A few people have mentioned the Ronald McDonald House to us as an option.  We don't meet the criteria of having to live 70 miles away.  Our hotel has been paid for by Andrew's company for the time being (thank you so much!).  My brother, Jeremy, is still at our house taking care of Brandy. He takes such good care of her--she's getting very spoiled! (well, even more than she already was--I mean, we do have a page on our website just for the dog and a cookie jar of dog treats on our kitchen counter!).   Jeremy is planning on going home to Houston at the end of the first week of June.  If Allie is doing well, we may be coming home for a few days the second week of June, as that is our third week after chemo.  Now, that would be a great anniversary present (our fifth wedding anniversary is June 5), to be in our home as a family!  The plan is that Andrew will then go to staying at home to take care of Brandy while I stay here for our next 8 days of chemo that begin at the end of this three week recovery period.  If she is doing well after that, we may get to be home as a family after that 8 days and have our next recovery period in our home. Wouldn't that be nice. 
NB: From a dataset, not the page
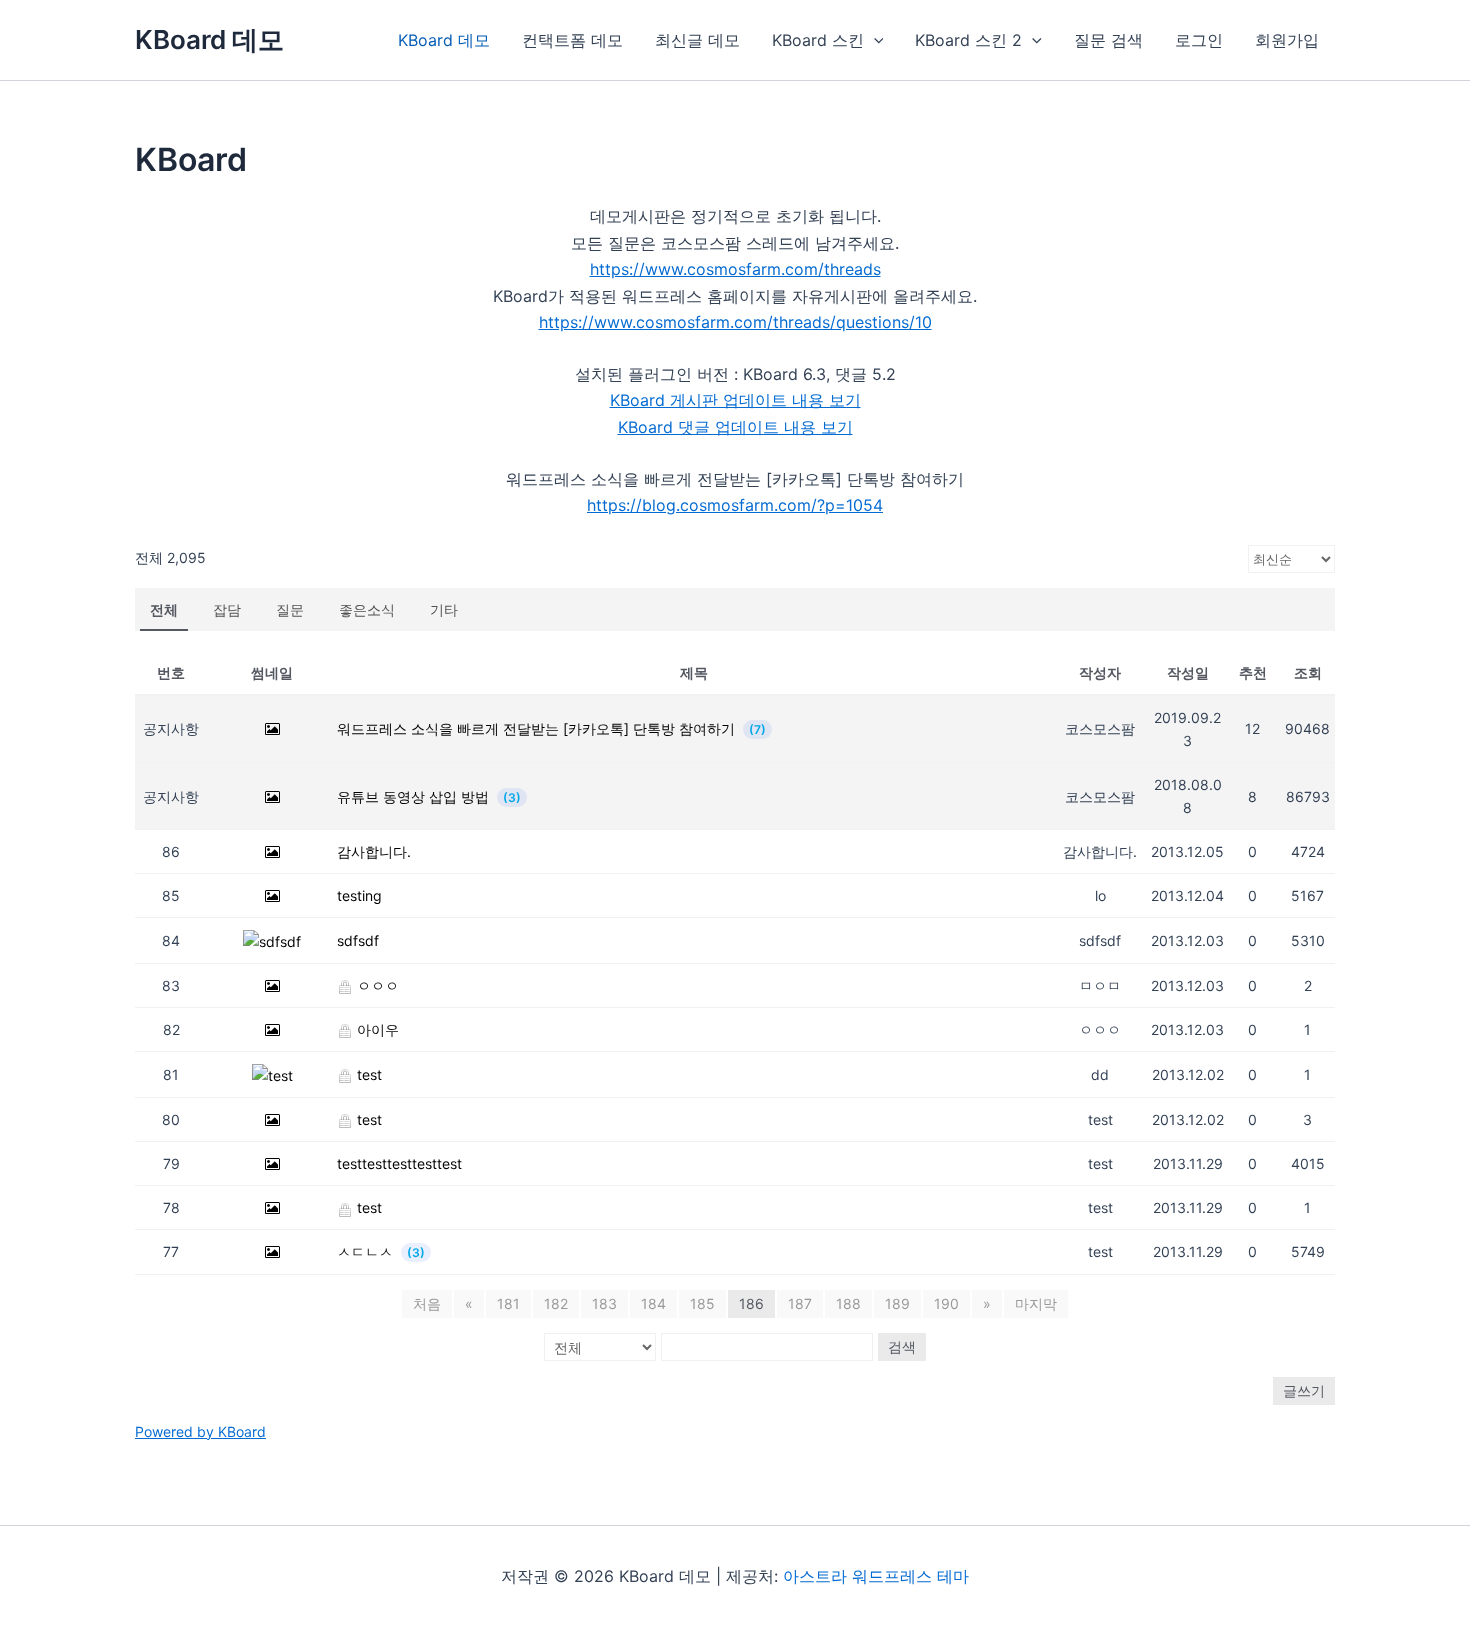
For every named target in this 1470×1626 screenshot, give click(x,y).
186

Please keep forwarding Allie's story to others.  To me, this is a story about a five month old, but it is also about so much more.  I am amazed by the response our site has gotten.  It is a story of  strength and bravery (mainly Allie's, I don't give us much credit. Andrew and I are only brave for her), of the kindness of strangers, and of the bonds of friends and family.  People have e-mailed us and posted on the guest book some very uplifting words of encouragement.  In this day in time, it kind of renews my faith in humanity.  Makes you realize that there is still good in the world and that kind, loving people do still exist!  I love reading the stories of how people have come to hear about the baby. 
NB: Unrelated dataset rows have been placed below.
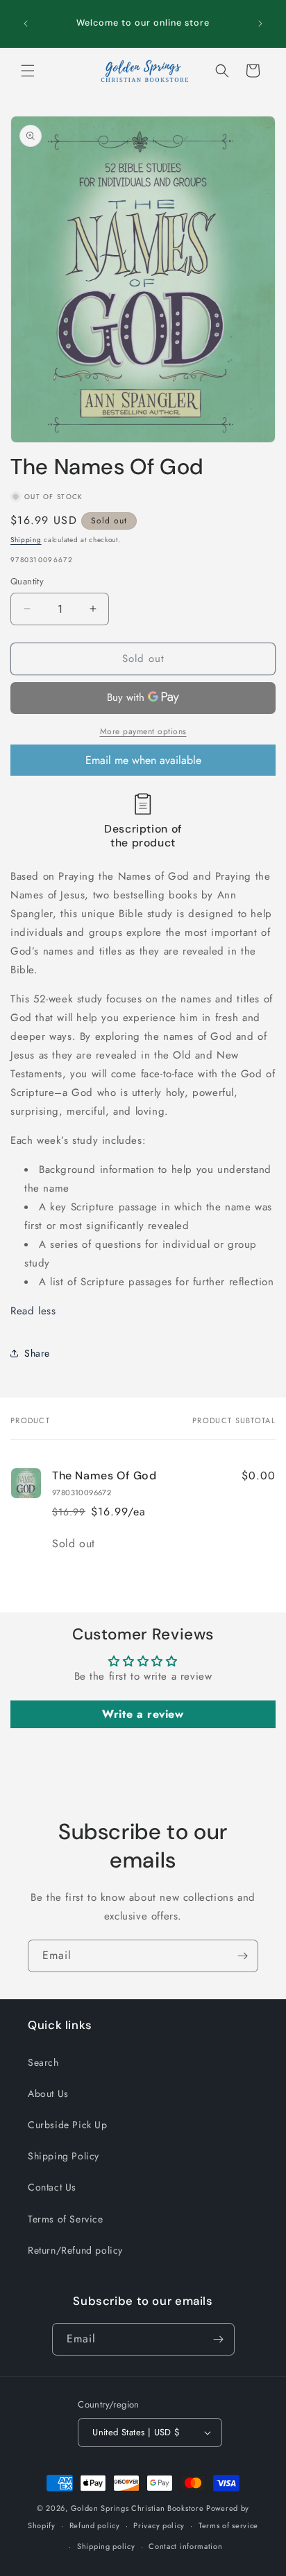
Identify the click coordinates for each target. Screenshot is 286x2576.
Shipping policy (106, 2546)
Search (43, 2062)
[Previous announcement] (25, 23)
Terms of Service (65, 2219)
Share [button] (37, 1353)
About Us (48, 2093)
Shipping (26, 539)
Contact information (185, 2546)
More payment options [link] (143, 731)
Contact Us (52, 2187)
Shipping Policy (63, 2156)
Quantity (27, 581)
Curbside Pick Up (68, 2125)
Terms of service (228, 2525)
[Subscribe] (242, 1956)
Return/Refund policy (75, 2250)
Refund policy (94, 2525)
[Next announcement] (260, 23)
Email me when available (143, 760)
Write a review (142, 1714)
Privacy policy (159, 2525)
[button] (27, 70)
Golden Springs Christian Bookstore (137, 2508)
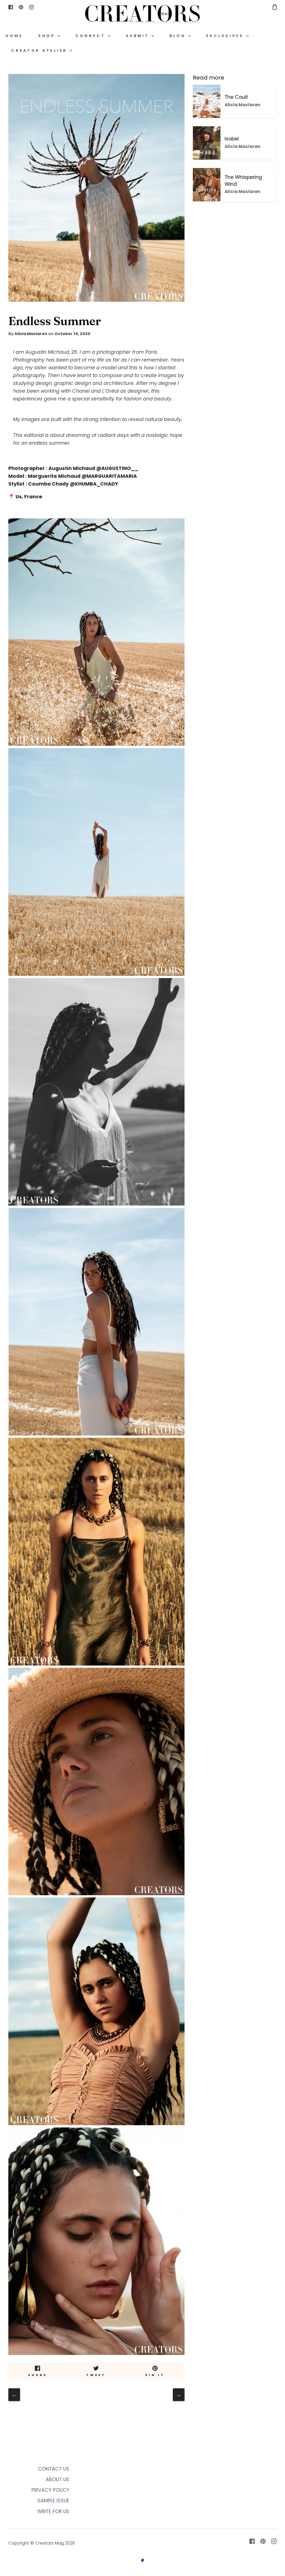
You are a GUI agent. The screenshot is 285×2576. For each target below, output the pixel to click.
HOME (14, 35)
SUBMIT (139, 35)
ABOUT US (57, 2479)
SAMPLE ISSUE (53, 2500)
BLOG (178, 35)
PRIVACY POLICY (50, 2490)
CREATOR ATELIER (40, 50)
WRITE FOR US (53, 2511)
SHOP (47, 35)
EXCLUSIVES (226, 35)
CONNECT (91, 35)
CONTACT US (53, 2469)
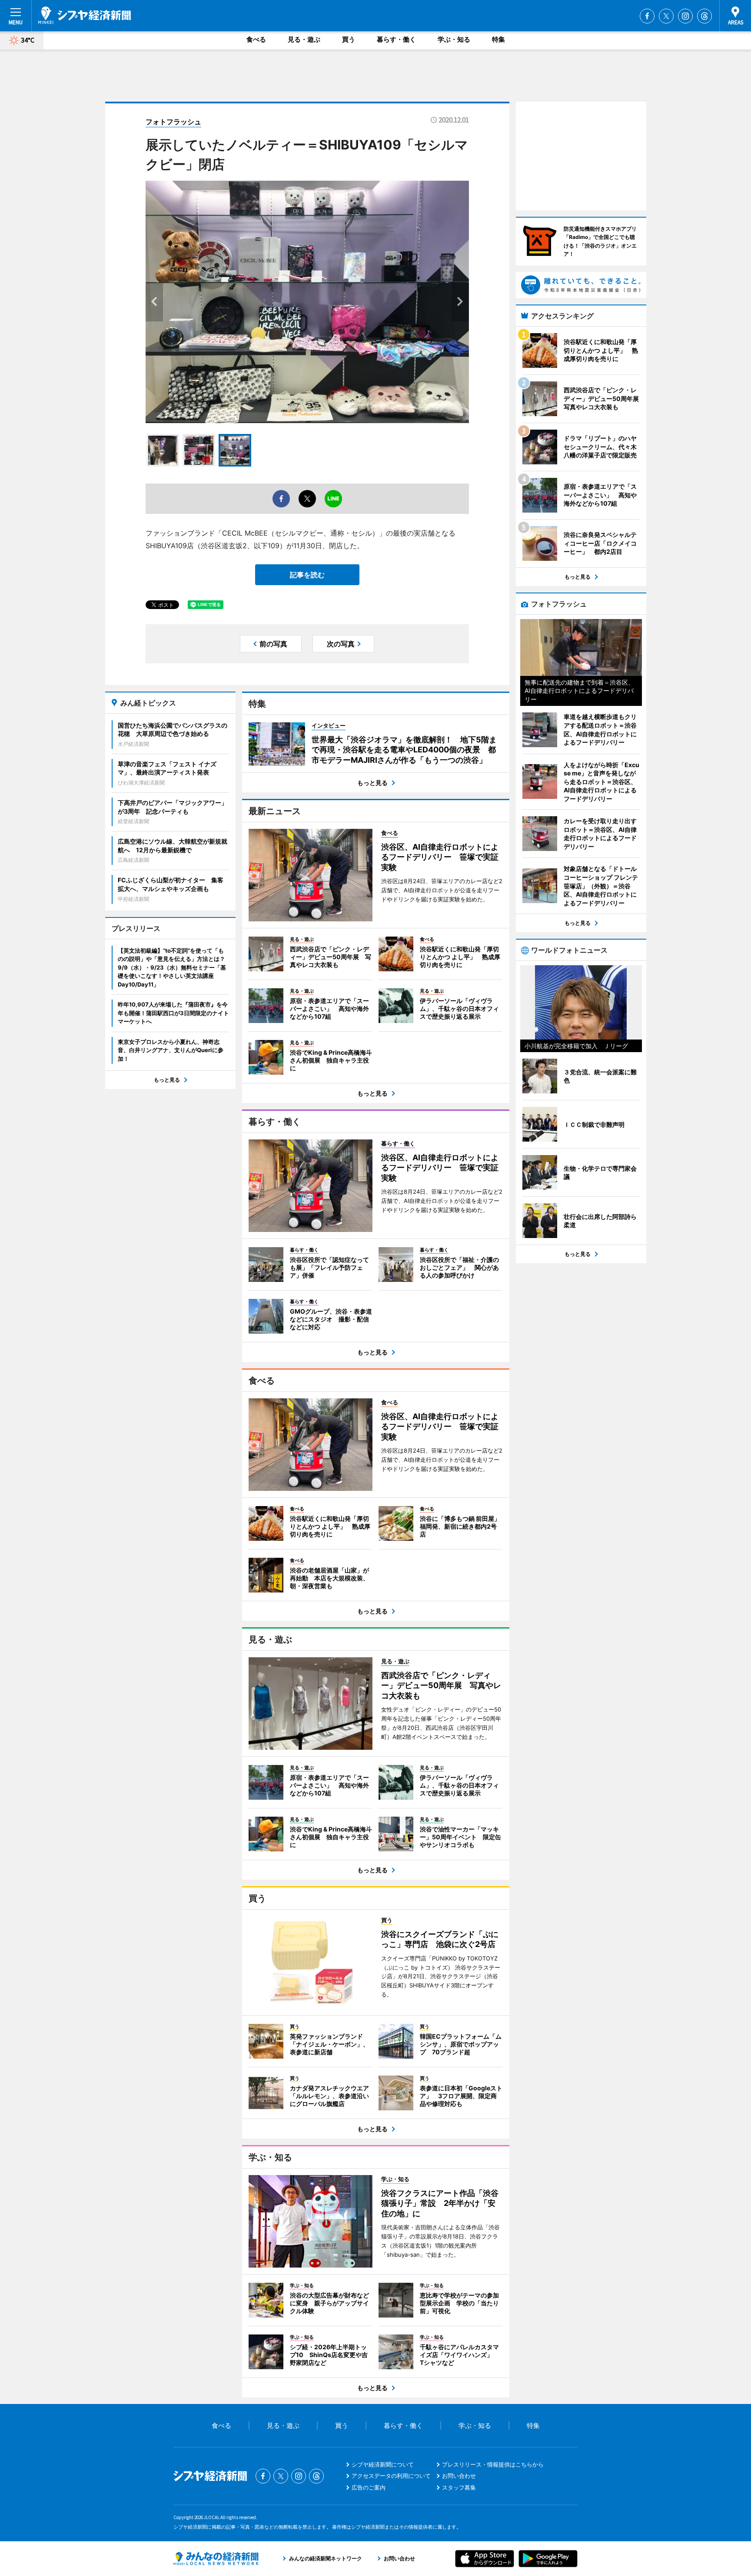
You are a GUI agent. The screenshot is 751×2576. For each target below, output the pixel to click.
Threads (704, 16)
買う (348, 39)
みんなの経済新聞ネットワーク (216, 2558)
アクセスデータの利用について (391, 2475)
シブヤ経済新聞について (383, 2464)
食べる (256, 39)
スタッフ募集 (459, 2487)
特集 (498, 39)
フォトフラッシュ (173, 121)
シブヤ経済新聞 (84, 15)
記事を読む (307, 574)
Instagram (685, 16)
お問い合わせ (459, 2475)
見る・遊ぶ (304, 39)
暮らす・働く (396, 39)
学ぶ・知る (454, 39)
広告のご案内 (368, 2487)
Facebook (647, 16)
Thank you for your prayers.  For tomorrow, please pray for negative results from the culture tests (would mean that she doesn't have an infection), reduced swelling, and continued happiness in Allie. For me, pray for guidance.  I need to make some tough decisions about finances and such, so I could use that help. Pray for my sanity as I stay locked in this room!  For Andrew, pray that his days at work go alright and that he is able to handle the pressures of working and having a child in the hospital.  It is hard for him to be here and see her, but it is even harder for him to be away.  I know today was a difficult day for him with it being his first day back to work.  Pray for our parents who are struggling with watching their grandchild be ill and for my brother Jeremy and his sister and brother-in-law, Amie and Mike.   A month ago, I was doing an assembly with my PAL students to the student body about the Make-A-Wish Foundation to kick off a fundraiser.  I told the students that when a child is very ill (beyond just your coughs and sniffles, of course), it is not just the child that is affected but also all the family and friends too.  Boy, I didn't know how true that statement really is!  So, please continue to pray for us. I know we have many churches and families giving us their prayers, and I know that we need everyone.  God bless you!